Task A: In the Stata text, what is a saved document created in the Do-file editor called?
Task B: Duplicate the rows word for word, from the row containing "Where should I" down to the end of the rows, and omit the pictures.

Most statistical software packages use a spreadsheet format for viewing the data. This helps you get a feeling for what you will be working with, especially if the data set is small.
But what if your data set contains numerous variables and hundreds or thousands of observations? There is no way you can get warm and fuzzy by browsing through a large data set.
To help you get a good feel for your data you will need to use your software’s command or syntax editor to write a series of code for reviewing your data. Sounds complicated.
In Stata you will write and then save these commands in the “Do-file Editor”. Using the Do-file editor is as easy as using a word processor. You simply type in the commands you want to run.
You could also type the commands in a word processor and then copy and paste them in the Do-file editor. The keyboard commands are the same for copying and pasting, Ctrl-C and Ctrl-V.
A saved document created in the Do-file editor is known as a “do-file”. It’s known as a do-file because it will tell Stata what commands you want to run (how clever).

Extracted records:
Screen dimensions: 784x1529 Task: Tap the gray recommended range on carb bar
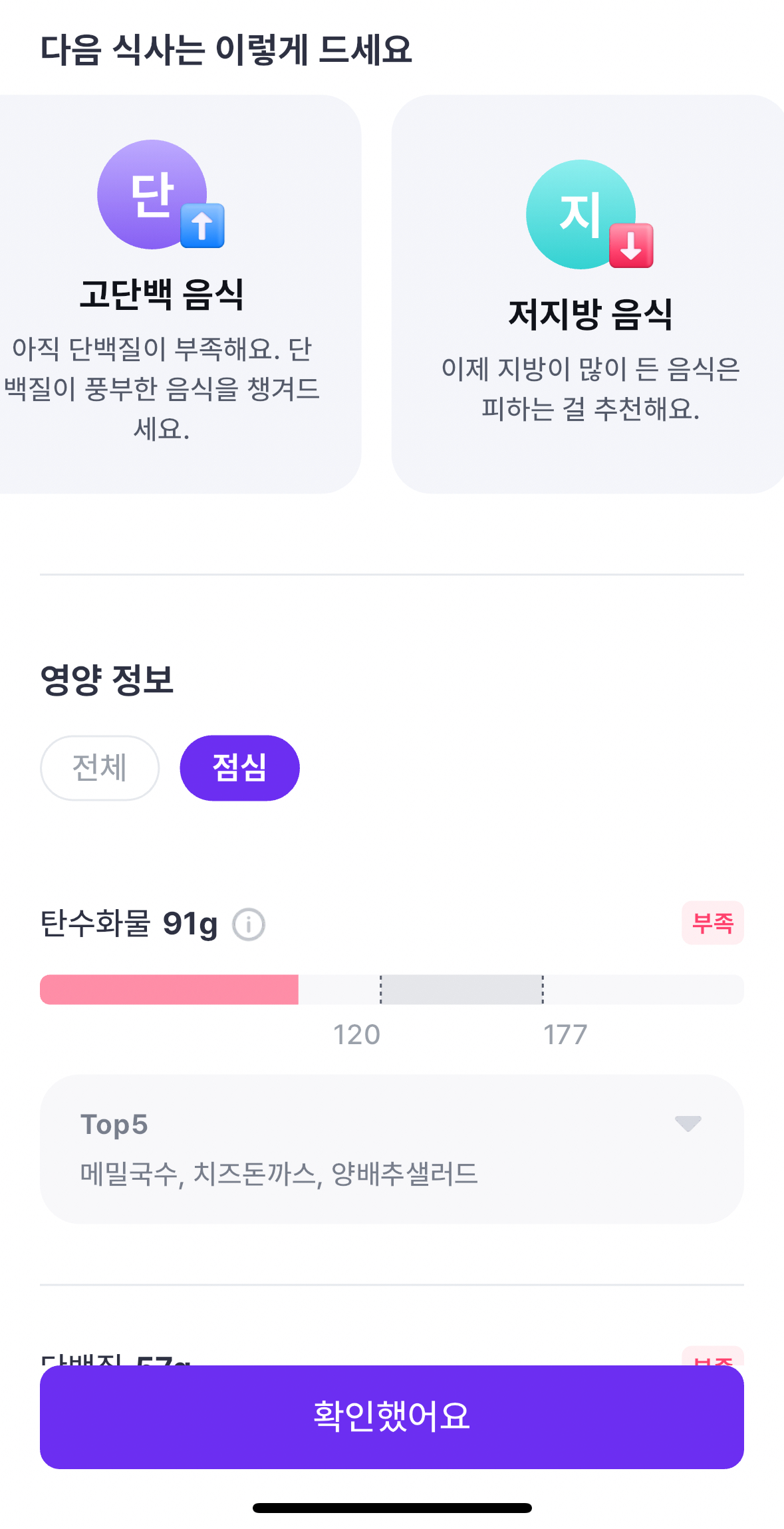click(461, 989)
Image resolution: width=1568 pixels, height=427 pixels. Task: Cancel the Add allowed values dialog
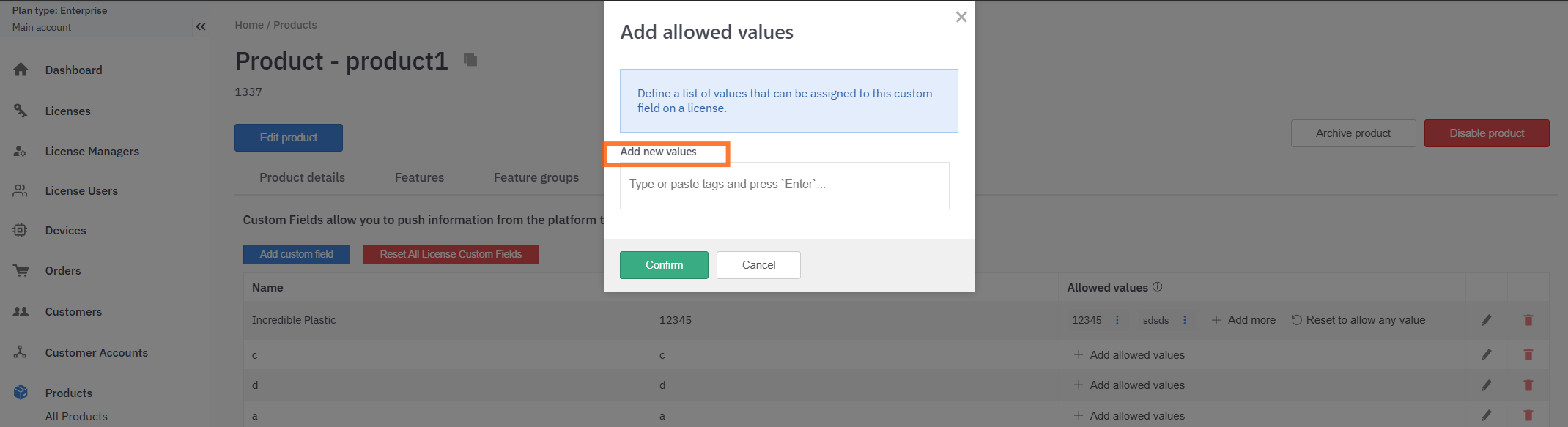758,265
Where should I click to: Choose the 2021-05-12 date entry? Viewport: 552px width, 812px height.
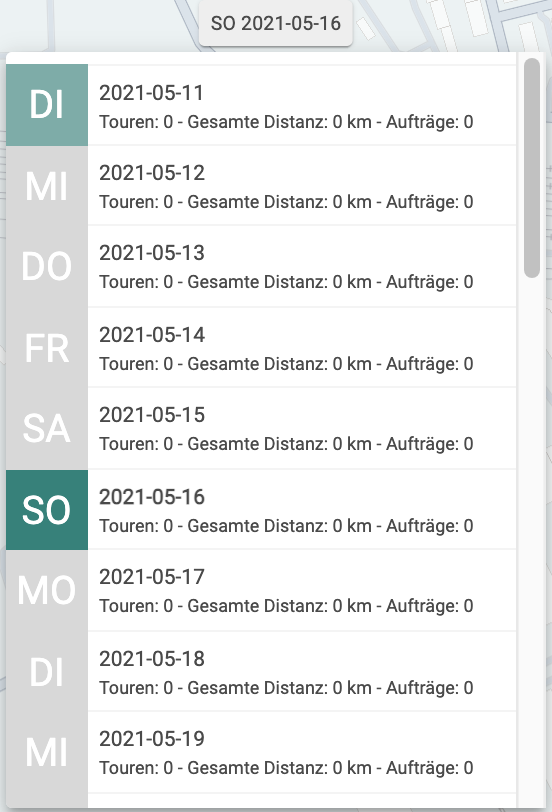coord(302,186)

Task response A: A "do-file".

Task response B:
Where should I click to: Choose the 2021-05-12 date entry? Viewport: 552px width, 812px height.
coord(302,186)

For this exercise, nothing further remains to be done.